Mark Brown

No. 50, 55
- Position: Linebacker

Personal information
- Born: May 19, 1980 (age 46) Paterson, New Jersey, U.S.
- Listed height: 6 ft 0 in (1.83 m)
- Listed weight: 238 lb (108 kg)

Career information
- High school: Germantown (Germantown, Tennessee)
- College: Auburn
- NFL draft: 2003: undrafted

Career history
- New York Jets (2003–2005); Arizona Cardinals (2006)*;
- * Offseason or practice squad member only

Awards and highlights
- Second-team All-SEC (2002);

Career NFL statistics
- Tackles: 92
- Sacks: 1.5
- Interceptions: 2
- Stats at Pro Football Reference

= Mark Brown (linebacker, born 1980) =

American football player (born 1980)

Marquis Brown (born May 19, 1980) is an American former professional football linebacker who played three seasons for the New York Jets of the National Football League (NFL). He played college football at Auburn, before signing with the Jets as an undrafted free agent in 2003.

==Early life and college==
Brown attended Germantown High School in Germantown, Tennessee.

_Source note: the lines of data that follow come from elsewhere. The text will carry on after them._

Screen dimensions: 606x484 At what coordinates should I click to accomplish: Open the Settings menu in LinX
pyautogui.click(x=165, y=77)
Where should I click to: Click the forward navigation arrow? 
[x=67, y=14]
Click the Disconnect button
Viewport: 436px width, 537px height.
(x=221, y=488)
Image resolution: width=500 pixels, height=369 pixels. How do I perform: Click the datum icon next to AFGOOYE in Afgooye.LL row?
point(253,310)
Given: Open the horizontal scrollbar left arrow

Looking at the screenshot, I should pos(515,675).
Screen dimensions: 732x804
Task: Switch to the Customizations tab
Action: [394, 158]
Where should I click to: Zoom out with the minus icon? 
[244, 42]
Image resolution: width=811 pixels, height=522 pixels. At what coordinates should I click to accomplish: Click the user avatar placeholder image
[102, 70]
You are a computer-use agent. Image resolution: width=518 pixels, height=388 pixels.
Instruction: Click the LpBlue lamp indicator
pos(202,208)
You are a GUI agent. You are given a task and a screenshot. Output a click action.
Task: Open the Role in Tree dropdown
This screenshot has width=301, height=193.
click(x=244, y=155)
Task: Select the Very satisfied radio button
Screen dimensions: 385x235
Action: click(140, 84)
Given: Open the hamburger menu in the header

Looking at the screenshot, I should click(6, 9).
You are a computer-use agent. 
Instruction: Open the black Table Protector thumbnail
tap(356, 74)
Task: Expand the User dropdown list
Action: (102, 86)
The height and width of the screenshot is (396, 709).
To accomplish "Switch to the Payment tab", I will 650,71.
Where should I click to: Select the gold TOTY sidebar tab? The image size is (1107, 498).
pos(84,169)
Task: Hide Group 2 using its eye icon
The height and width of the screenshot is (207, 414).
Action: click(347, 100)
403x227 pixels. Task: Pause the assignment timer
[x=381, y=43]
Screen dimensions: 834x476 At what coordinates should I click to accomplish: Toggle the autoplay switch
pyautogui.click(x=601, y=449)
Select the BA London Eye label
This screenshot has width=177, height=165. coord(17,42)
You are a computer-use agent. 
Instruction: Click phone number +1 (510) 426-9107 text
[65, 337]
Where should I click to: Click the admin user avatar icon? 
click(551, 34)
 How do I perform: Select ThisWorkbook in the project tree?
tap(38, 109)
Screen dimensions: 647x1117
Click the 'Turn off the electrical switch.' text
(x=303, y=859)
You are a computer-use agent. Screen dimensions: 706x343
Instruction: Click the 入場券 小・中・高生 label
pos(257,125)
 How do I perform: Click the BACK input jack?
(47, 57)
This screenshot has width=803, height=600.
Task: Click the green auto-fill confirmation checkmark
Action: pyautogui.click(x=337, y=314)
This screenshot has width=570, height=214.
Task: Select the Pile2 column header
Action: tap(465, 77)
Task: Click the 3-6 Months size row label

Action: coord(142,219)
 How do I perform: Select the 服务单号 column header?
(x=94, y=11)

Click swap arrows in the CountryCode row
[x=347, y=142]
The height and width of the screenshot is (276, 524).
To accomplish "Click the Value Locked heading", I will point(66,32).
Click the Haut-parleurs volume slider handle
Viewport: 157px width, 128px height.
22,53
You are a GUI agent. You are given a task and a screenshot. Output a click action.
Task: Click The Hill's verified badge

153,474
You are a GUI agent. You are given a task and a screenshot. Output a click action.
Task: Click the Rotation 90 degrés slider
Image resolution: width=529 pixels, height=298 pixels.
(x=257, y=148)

He played college football for the Auburn Tigers from 1999 to 2002. He was redshirted in 1998. Brown earned second-team All-SEC honors in 2002. He was also invited to the Senior Bowl after his senior year.

==Professional career==
===New York Jets===
Brown signed with the New York Jets on May 2, 2003, after going undrafted in the 2003 NFL draft. He was waived on August 31 and re-signed to the practice squad on September 2. He was released on October 16 and re-signed to the practice squad again on November 12. Brown was promoted to the active roster on December 17, 2003, and played in one game for the Jets during the 2003 season but recorded no statistics.

Brown re-signed with the Jets on March 22, 2004. He played in 12 games, starting six, in 2004, recording nine solo tackles, six assisted tackles, one forced fumble and one pass breakup. He appeared in 15 games, starting 11, for the Jets in 2005, totaling 38 solo tackles, 39 assisted tackles, 1.5 sacks, one fumble recovery, two pass breakups and two interceptions (one of which was returned for a touchdown).

===Arizona Cardinals===
Brown was signed by the Arizona Cardinals on
May 5, 2006. He was waived on September 2, 2006.

==Personal life==
Brown has spent time working as a personal trainer.